Can you retype everything below, from the line containing "coordinates (214, 27)." down to the line containing "center [1020, 27].", with each line reproduced character for character?

START DATA EXCERPTS

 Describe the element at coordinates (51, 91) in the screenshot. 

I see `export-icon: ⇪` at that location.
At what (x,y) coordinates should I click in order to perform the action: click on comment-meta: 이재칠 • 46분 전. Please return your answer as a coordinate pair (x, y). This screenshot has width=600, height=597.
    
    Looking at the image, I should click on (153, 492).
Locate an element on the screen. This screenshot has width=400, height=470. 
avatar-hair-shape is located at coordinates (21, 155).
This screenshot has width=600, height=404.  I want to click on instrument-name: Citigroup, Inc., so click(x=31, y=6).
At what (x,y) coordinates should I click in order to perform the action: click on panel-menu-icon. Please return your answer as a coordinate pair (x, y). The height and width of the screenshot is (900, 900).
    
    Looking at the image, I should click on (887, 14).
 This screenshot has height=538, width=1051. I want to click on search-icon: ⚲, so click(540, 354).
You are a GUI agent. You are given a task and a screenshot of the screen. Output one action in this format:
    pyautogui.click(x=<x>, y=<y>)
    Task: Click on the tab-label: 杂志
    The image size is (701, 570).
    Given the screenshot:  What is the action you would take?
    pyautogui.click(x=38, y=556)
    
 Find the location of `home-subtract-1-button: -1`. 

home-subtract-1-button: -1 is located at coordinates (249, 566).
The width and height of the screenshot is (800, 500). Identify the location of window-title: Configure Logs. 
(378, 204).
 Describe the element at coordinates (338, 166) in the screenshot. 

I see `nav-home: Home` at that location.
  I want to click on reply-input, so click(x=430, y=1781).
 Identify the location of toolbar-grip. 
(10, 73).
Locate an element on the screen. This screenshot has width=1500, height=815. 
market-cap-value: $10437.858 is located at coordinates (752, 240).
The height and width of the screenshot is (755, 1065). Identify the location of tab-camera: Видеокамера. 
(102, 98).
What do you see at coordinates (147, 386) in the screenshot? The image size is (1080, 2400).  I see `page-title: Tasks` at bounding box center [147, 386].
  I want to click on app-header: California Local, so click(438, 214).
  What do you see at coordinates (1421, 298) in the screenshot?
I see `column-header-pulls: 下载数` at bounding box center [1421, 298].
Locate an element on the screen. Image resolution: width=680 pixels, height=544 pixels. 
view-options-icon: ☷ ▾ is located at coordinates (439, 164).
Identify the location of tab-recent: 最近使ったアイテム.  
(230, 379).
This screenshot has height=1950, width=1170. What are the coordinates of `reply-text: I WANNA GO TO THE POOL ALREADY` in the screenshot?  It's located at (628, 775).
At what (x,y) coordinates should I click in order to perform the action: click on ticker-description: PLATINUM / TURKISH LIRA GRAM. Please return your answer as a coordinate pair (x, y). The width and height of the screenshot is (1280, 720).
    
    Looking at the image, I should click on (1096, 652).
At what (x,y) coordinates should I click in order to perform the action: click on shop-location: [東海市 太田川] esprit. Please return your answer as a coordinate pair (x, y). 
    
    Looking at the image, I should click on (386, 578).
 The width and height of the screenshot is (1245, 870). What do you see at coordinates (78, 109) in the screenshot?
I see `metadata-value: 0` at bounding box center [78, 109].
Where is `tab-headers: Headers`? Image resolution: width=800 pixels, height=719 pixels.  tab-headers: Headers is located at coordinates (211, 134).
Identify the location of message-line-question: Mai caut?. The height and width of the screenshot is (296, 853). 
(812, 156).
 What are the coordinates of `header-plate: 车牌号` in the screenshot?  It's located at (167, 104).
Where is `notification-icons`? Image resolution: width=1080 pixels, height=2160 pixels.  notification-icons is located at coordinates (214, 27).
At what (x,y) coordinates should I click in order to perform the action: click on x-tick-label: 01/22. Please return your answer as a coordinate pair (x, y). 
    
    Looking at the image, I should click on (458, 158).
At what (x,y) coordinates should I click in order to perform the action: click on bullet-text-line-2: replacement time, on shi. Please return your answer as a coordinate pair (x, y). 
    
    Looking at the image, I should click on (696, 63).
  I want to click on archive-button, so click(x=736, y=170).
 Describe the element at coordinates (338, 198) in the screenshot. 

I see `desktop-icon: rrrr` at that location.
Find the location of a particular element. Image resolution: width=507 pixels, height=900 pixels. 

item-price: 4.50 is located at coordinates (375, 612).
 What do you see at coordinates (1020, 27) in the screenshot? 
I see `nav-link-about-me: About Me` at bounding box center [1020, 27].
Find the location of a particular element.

END DATA EXCERPTS

• _WRITTEN RESPONSE_
Where is `notification-icons`? Image resolution: width=1080 pixels, height=2160 pixels.  notification-icons is located at coordinates (214, 27).
At what (x,y) coordinates should I click in order to perform the action: click on x-tick-label: 01/22. Please return your answer as a coordinate pair (x, y). 
    
    Looking at the image, I should click on (458, 158).
At what (x,y) coordinates should I click in order to perform the action: click on bullet-text-line-2: replacement time, on shi. Please return your answer as a coordinate pair (x, y). 
    
    Looking at the image, I should click on (696, 63).
  I want to click on archive-button, so click(x=736, y=170).
 Describe the element at coordinates (338, 198) in the screenshot. 

I see `desktop-icon: rrrr` at that location.
Find the location of a particular element. Image resolution: width=507 pixels, height=900 pixels. 

item-price: 4.50 is located at coordinates (375, 612).
 What do you see at coordinates (1020, 27) in the screenshot? 
I see `nav-link-about-me: About Me` at bounding box center [1020, 27].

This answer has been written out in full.